Analistas de Wall Street destacam que a nova postura elevou as expectativas de juros nos EUA e fortaleceu o dólar. Como consequência, a correlação entre rendimentos do Tesouro e títulos de mercados emergentes ganhou impulso, pressionando a demanda por financiamentos em moeda local.
O resultado é um risco maior para países dependentes de influxos de capital estrangeiro, como Turquia e Colômbia, diz a indústria. A volatilidade também varia conforme a duração da trégua com o Irã e o comportamento do petróleo, segundo estratégistas.
Impacto nos mercados e perspectivas
A deterioração das condições de financiamento nos emergentes surge apesar do alívio inflacionário decorrente do acordo de paz com o Irã. Em geral, títulos locais podem avançar se bancos centrais cortarem juros, mas o peso do dólar restringe ganhos.

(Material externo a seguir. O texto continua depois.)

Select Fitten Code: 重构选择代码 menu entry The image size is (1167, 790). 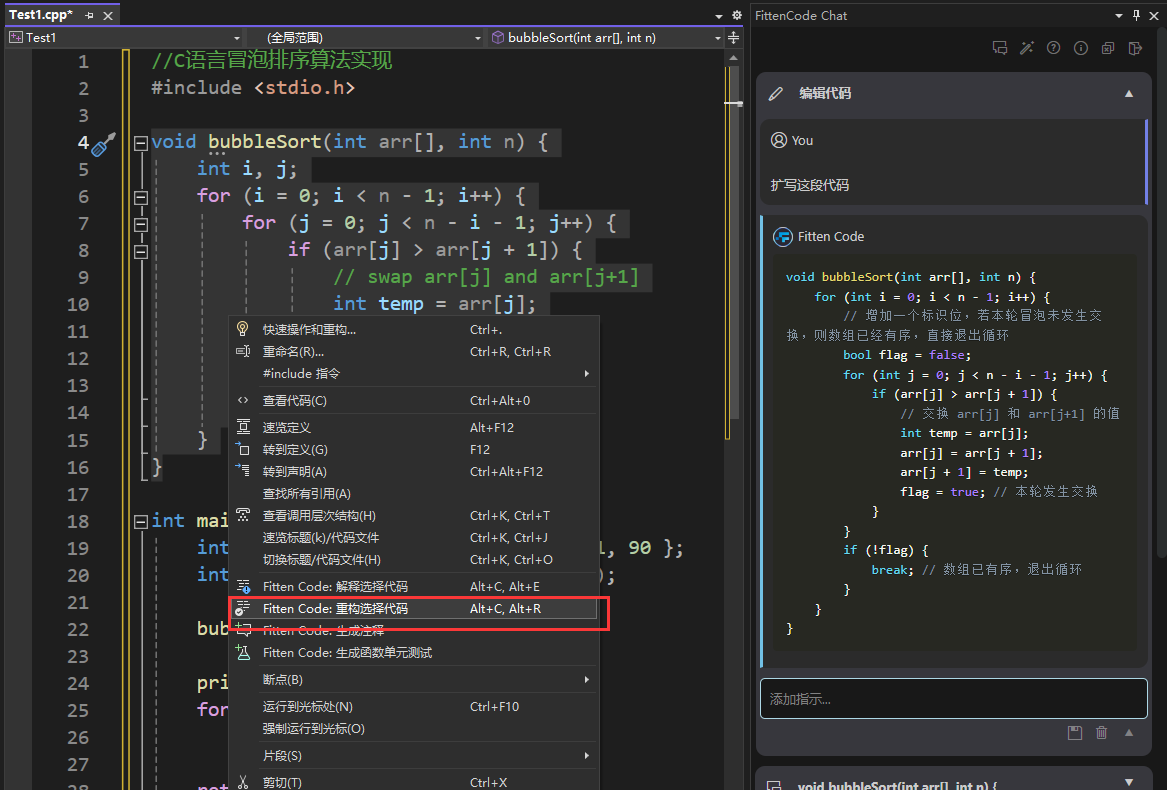pyautogui.click(x=335, y=608)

O dólar está no caminho do melhor desempenho mensal em cerca de um ano, e os rendimentos de Treasuries de cinco anos permanecem acima de 60 pontos-base em relação ao patamar anterior ao conflito com o Irã.
Riscos e volatilidade
Especialistas indicam que o efeito do Fed depende do motivo da maior austeridade: se houver crescimento robusto, o cenário para a dívida em moeda local pode permanecer estável. De qualquer forma, a volatilidade deve permanecer diante de notícias geopolíticas.